ノーベル賞受賞者や優秀な業績を挙げた人達の精子による優秀な子孫を残すために設立されたレポジストリー・フォー・ジャーミナル・チョイスとロバート・グラハムの軌跡を追ったノンフィクション。
ノーベル賞受賞者の中には、自分の優秀な遺伝子を子孫に残したいと考えた人達が居た。例えば、トランジスタの発明でノーベル賞を受賞したウィリアム・ショックリーは、優生学的な思想の持ち主で、このような試みに賛同し、自身の精子を提供したことで知られている。ロバート・グラハムは割れない眼鏡レンズの発明で財を成した後、この会社を立ち上げ、多くの優秀な人達にアプローチし、「種付け」を行うビジネスを始めた。精子を提供する優秀な男性と優秀な子供が欲しい女性の思惑で多くの子供が生まれたが、その多くは思惑通りには行かず、生活環境により普通の子供として育っている。精子バンクとそれを利用して子供を設けた母親について、その後を追跡し、このビジネスのあり方と家庭や子供に関する様々な問題を提起する。ロバート・グラハムの計画は彼の死去とともに終わったが、似たようなビジネスは未だに存在するらしい。

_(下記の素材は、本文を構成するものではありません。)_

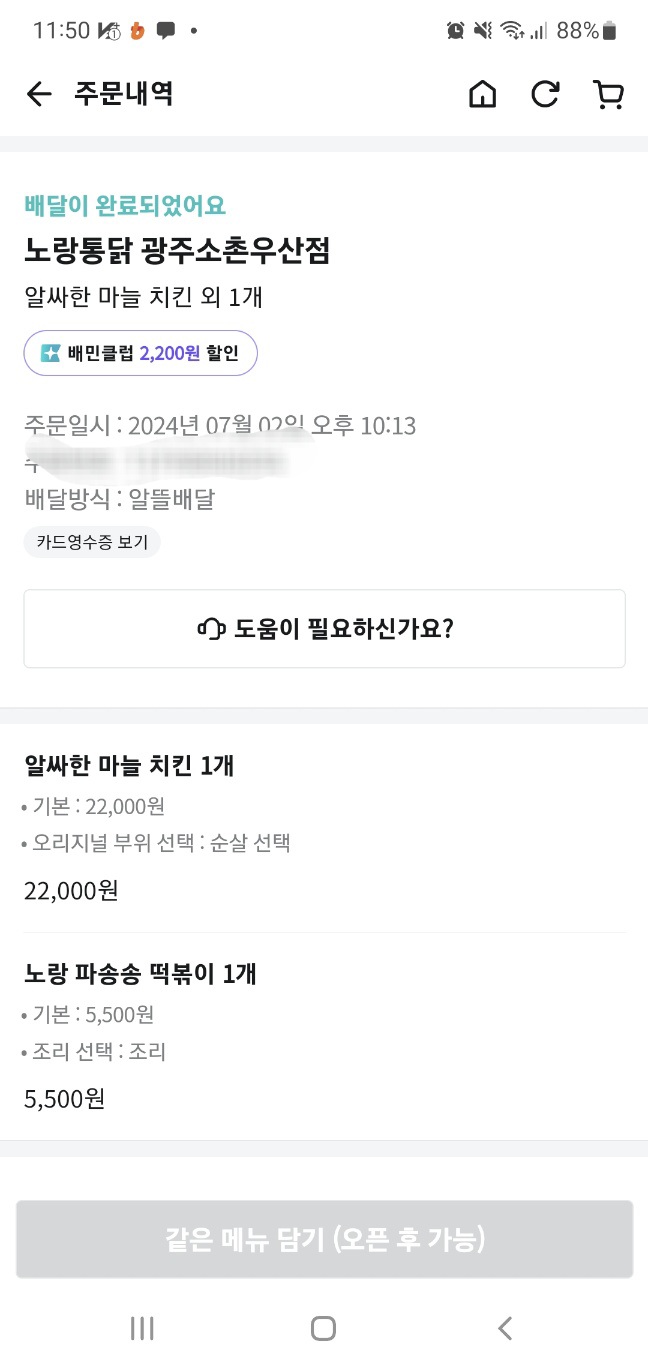
Task: Tap the back arrow icon
Action: pos(38,94)
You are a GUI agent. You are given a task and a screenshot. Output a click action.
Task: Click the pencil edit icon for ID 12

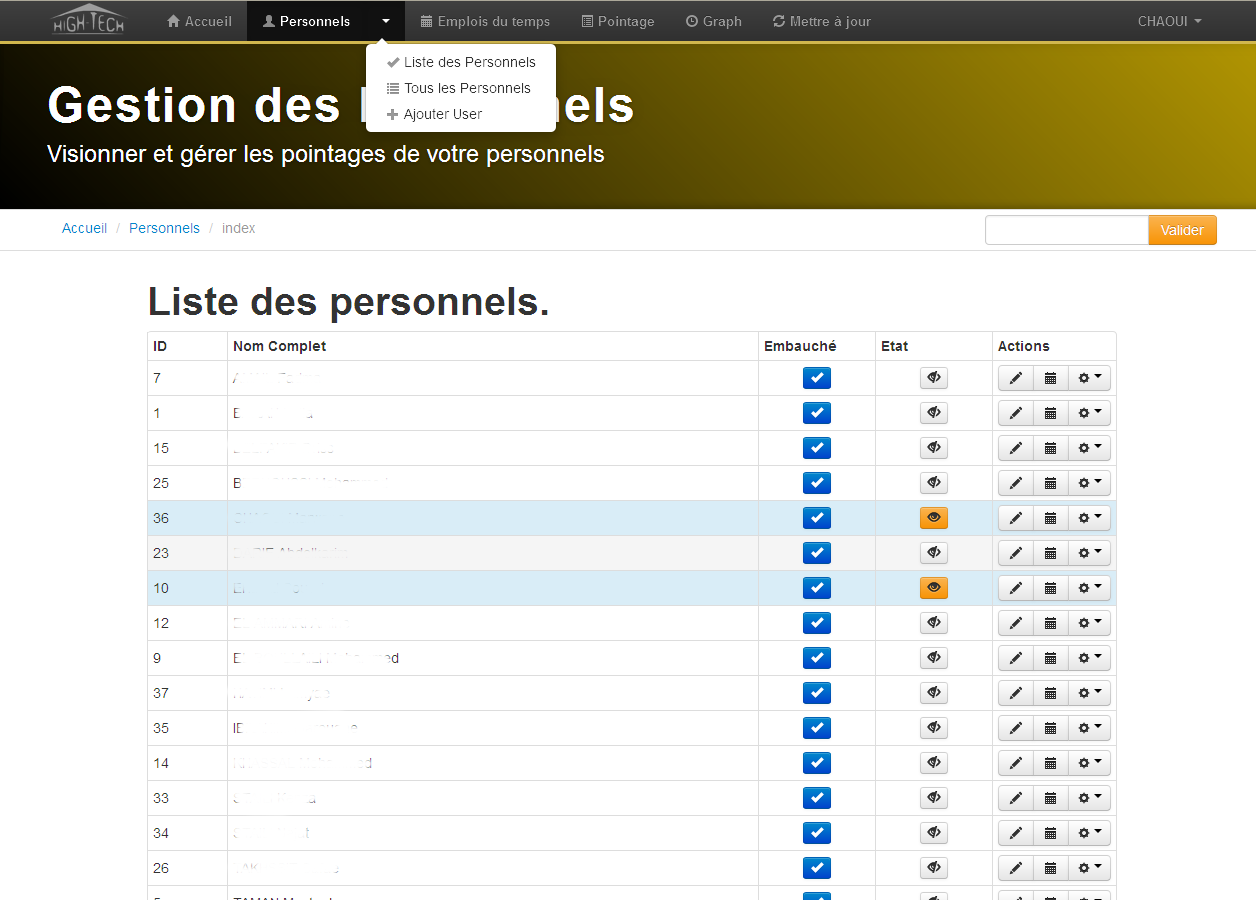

競馬では、優秀な血統の牡馬を、優秀な牝馬に種付けし優秀な競争馬を生産するのが普通に行われている。しかし、必ずしも人間の思惑通りに行かない事が多い。馬の種付けの考えを人間に当てはめるのは、倫理上問題があるが、彼はそれを実践しようとした。優秀な子供を遺伝子に求めたくなる気持ちは判らないではないが、子供の頃は天才でも大人になると凡人になる例はいくらでもある。(その逆も)結局、血筋より育った環境や教育、本人のやる気等後天的な資質が影響するのは間違い無い。でもこういうビジネスは廃れないだろう。子供が優秀でなくても、父がノーベル賞受賞者だったら「箔」が付くと考える人達も多いと思う。